| Instructions for the task |
The records below are to be copied exactly, with every picture left out.

[Dataset entries]
──────────────────────────────
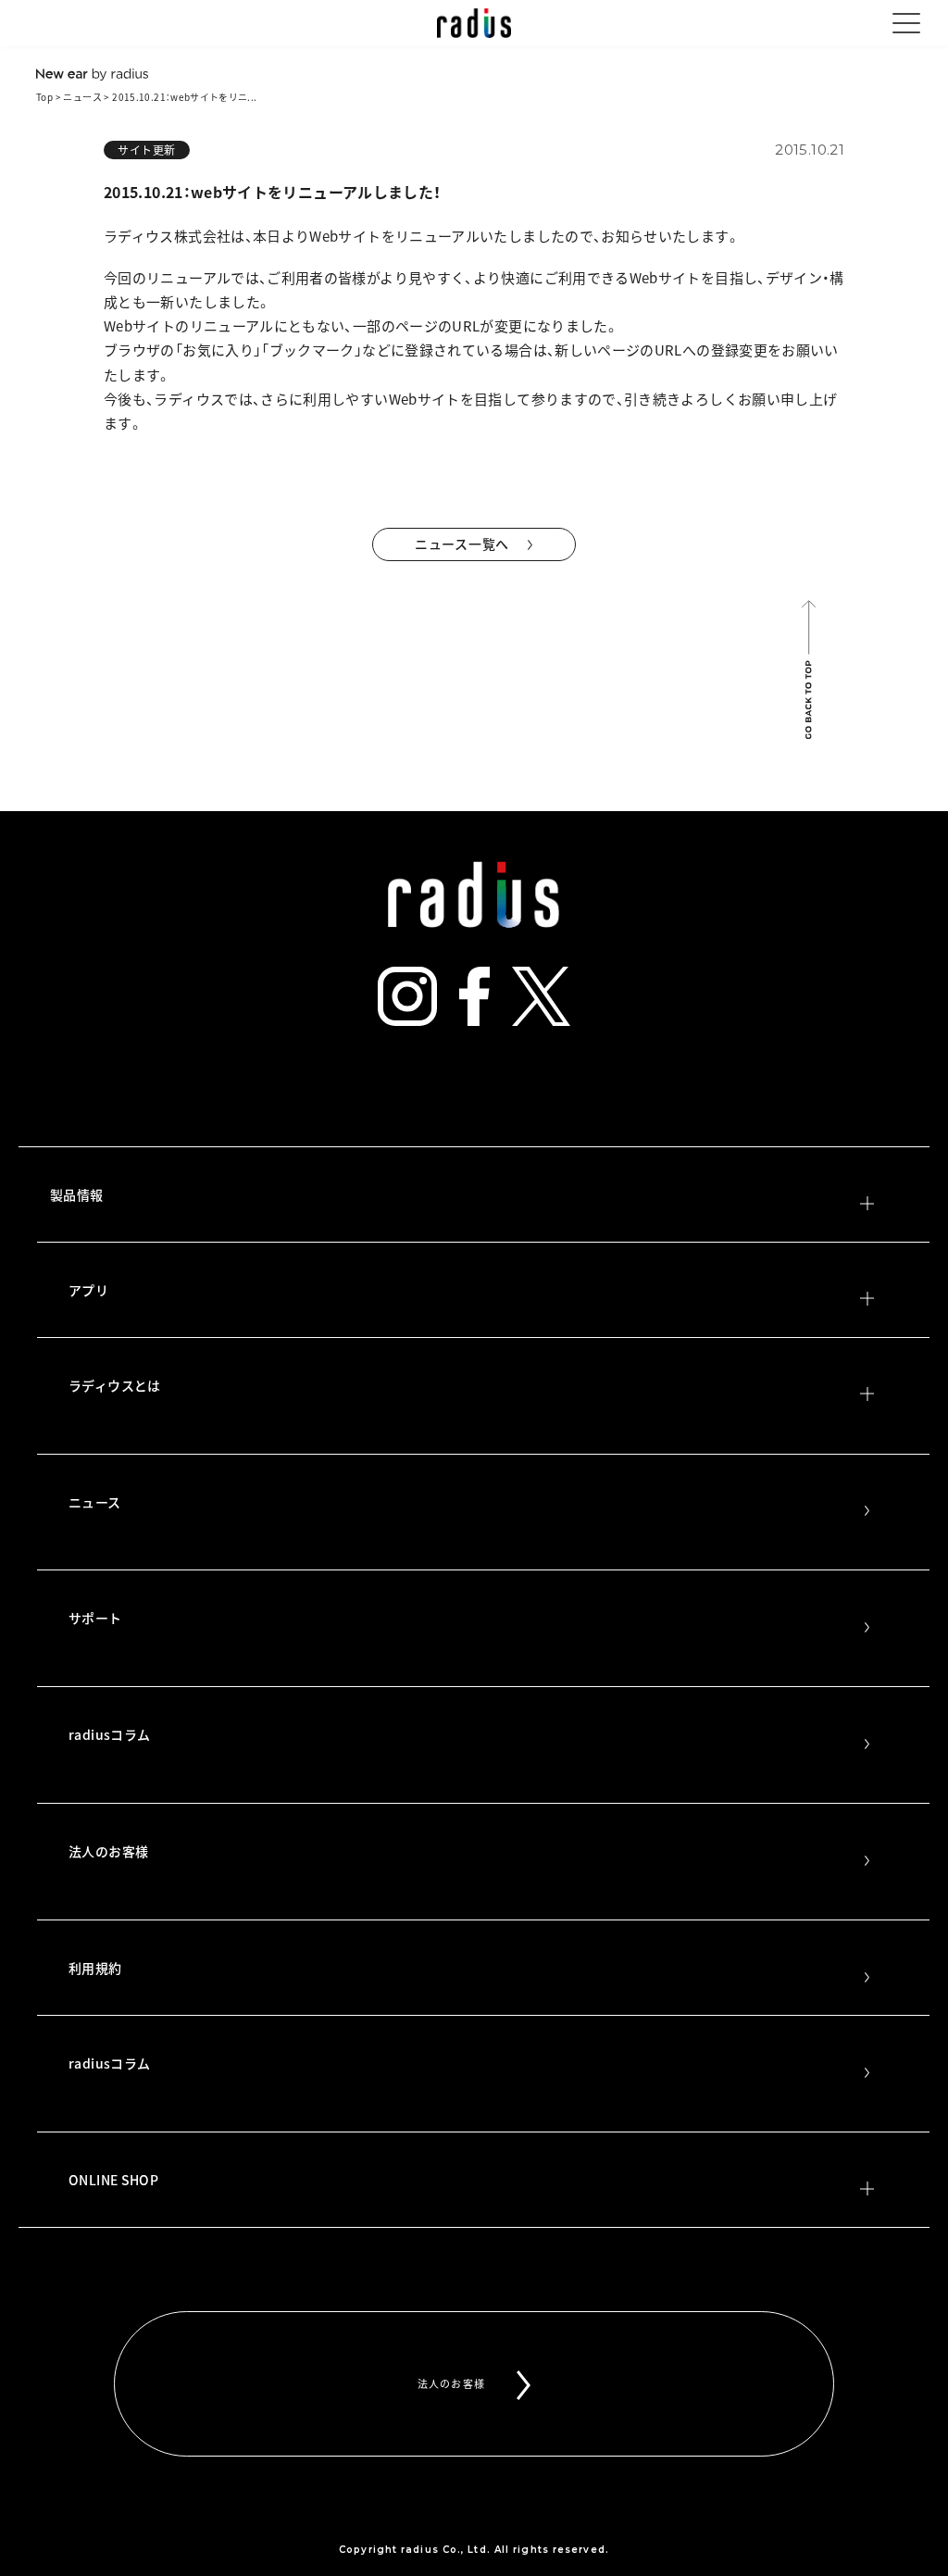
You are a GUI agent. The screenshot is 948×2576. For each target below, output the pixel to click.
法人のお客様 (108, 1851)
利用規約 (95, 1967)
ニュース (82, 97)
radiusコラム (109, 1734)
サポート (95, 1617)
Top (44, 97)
──────────────────────────────
| Task solution |
You are a GUI agent. The screenshot is 948×2576. For each target below, output the pixel to click.
法人のお客様 (108, 1851)
利用規約 (95, 1967)
ニュース (82, 97)
radiusコラム (109, 1734)
サポート (95, 1617)
Top (44, 97)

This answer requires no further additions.